Son legión quienes creen que lo conocen, pero hay que haber jugado al lado suyo para saber la clase de tramposo que es. Para su suerte, el golf no se juega en estadios, pero aun así son muchos los testigos de la absoluta falta de pudor del topillero más famoso del planeta.
Consta entre sus variados contrincantes que Donald Trump trae a la mano dos pares de pelotas, de modo que sea fácil reemplazar la que cayó muy lejos, y hasta depositarla dentro del hoyo, con la complicidad forzada de su caddy. Le gusta compararse con los profesionales, sólo que su prurito por la estafa hace de él un villano de caricatura. ¿Alguien recuerda al viejo Pierre Nodoyuna, tramposo patológico cuyo perro malévolo solía burlarse de sus trucos fallidos? Pues tal cual, nada más que éste es rico y poderoso, y es así que acostumbra ir por el mundo fanfarroneando en torno a unas hazañas que no figuran más que en su verborrea.
Rick Reilly es un famoso cronista de golf. Un deporte, por cierto, donde el orgullo juega un papel protagónico y el primer adversario es el jugador mismo. Muy poco se respeta aquel aficionado que pretende ganar por la vía del fraude, ya que debe empezar por engañarse solo. Todo lo cual es moneda corriente entre la mayoría de los golfistas, celosos de su honor y obsesos de sus números, como ocurre también con los adeptos al billar y el boliche. Imaginemos ahora la indignación de un golfista de cepa como Reilly frente al escandaloso caso Trump. Daba sin duda para escribir un libro.
No se jacta el autor de entender de política, si bien su olfato ha llegado tan lejos que ya podría tachársele, en clave gansteril, de saber demasiado. Y tampoco hace falta ser una autoridad en el fino deporte para apreciar el retrato grotesco que hace Reilly en su libro Commander in Cheat (“Comandante en chapuzas”), dedicado a entender la conducta del Chanchullero en Jefe a partir de su forma de practicar el golf.
Poco practica Trump, en realidad, dado que el interés no es mejorar su juego sino adornarse con sus resultados. Dueño y señor de varias decenas de clubes, rara vez juega el presidente de los Estados Unidos en campos que no sean de su propiedad, donde elige los caddies de sus adversarios –les asigna los menos experimentados– y se hace acompañar por el mejor, entrenado exprofeso para ayudarle a usurpar la ventaja. Armados de un carrito dos veces más veloz que los demás, el tramposo y su cómplice llegan antes que nadie al lugar de los hechos y reacomodan unas y otras bolas de acuerdo a su bribona conveniencia. No en balde algunos caddies conocen al patrón como Pelé, dada su habilidad para hacer con el pie lo que no consiguió con el bastón.
Los testimonios son tan abundantes, amén de divertidos y estridentes, que no cabe dudar lo poco que le inquieta al ahora mandatario su bien ganada fama de truhan.

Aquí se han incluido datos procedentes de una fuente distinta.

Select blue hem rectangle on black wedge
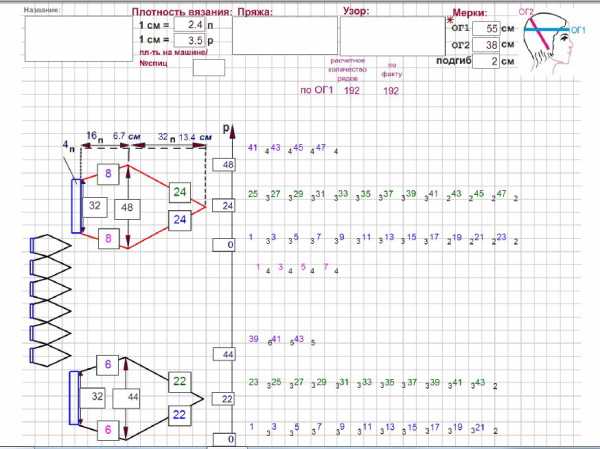600x449 pixels. click(72, 396)
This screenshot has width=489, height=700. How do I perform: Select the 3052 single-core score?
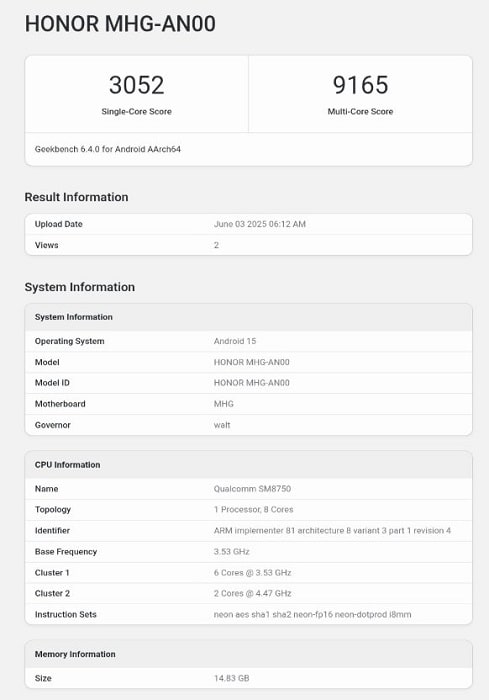point(137,85)
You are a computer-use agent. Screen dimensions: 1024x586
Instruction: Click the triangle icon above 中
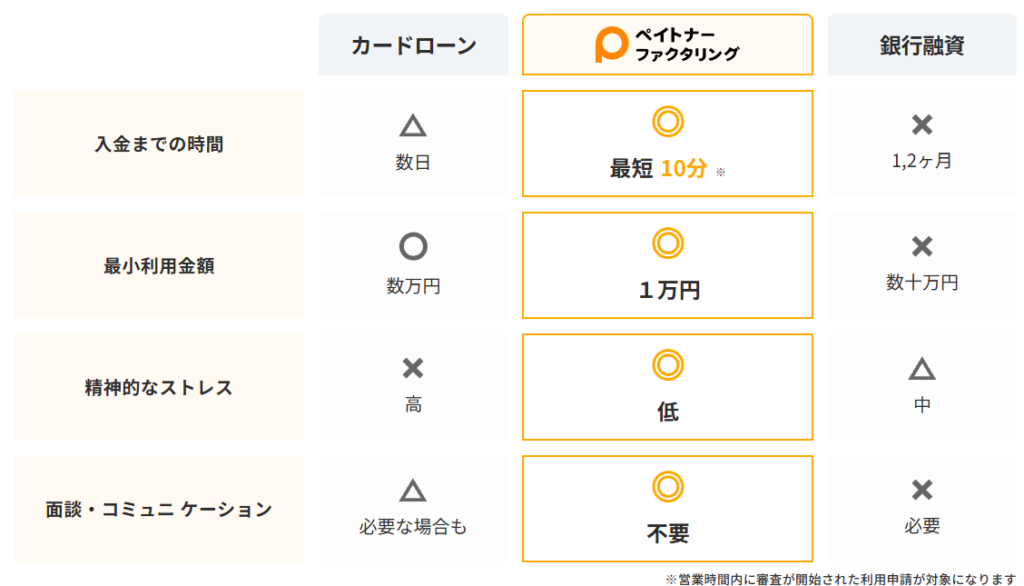tap(922, 369)
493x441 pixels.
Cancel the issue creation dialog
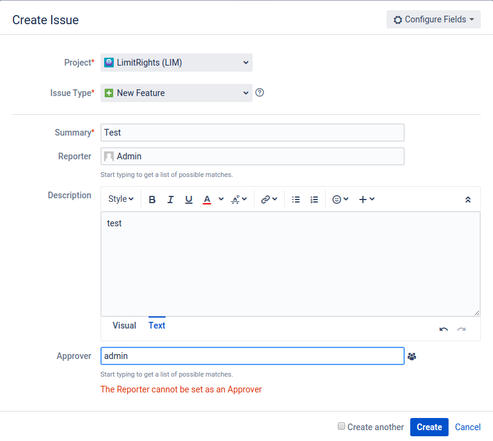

Para más inri, nada le es suficiente. Si se anotó algún número espectacular, a fuerza de hacer tretas hoyo tras hoyo, no dudará en inflarlo (es decir, encogerlo) a lo largo del día hasta ubicarse al lado —cuando no por encima— de las grandes leyendas del deporte.
Con el mismo sistema, Trump deslumbra a los socios de sus clubes jurando que ha invertido decenas de millones de dólares en predios que más tarde, ya ante el fisco, cotiza en menos de la vigésima parte. ¿Y qué decir de los ingenuos proveedores que con suerte reciben una pequeña parte del pago contratado, por no enfrentar la infamia de los abogados del bravucón naranja, que a la fecha ha librado más de 3,500 pleitos en juzgados? Tres. Mil. Quinientos.
Dan Scavino, virtual mano derecha del presidente Trump, fue alguna vez su caddy favorito. Nada tiene de raro que a la fecha sea el único mortal que comparte su cuenta de Twitter, con todo y contraseña. Tiene razón Rick Reilly: el golf lo explica todo.
Este artículo fue publicado en Milenio el 13 de abril de 2019, agradecemos a Xavier Velasco su autorización para publicarlo en MEX APPEAL.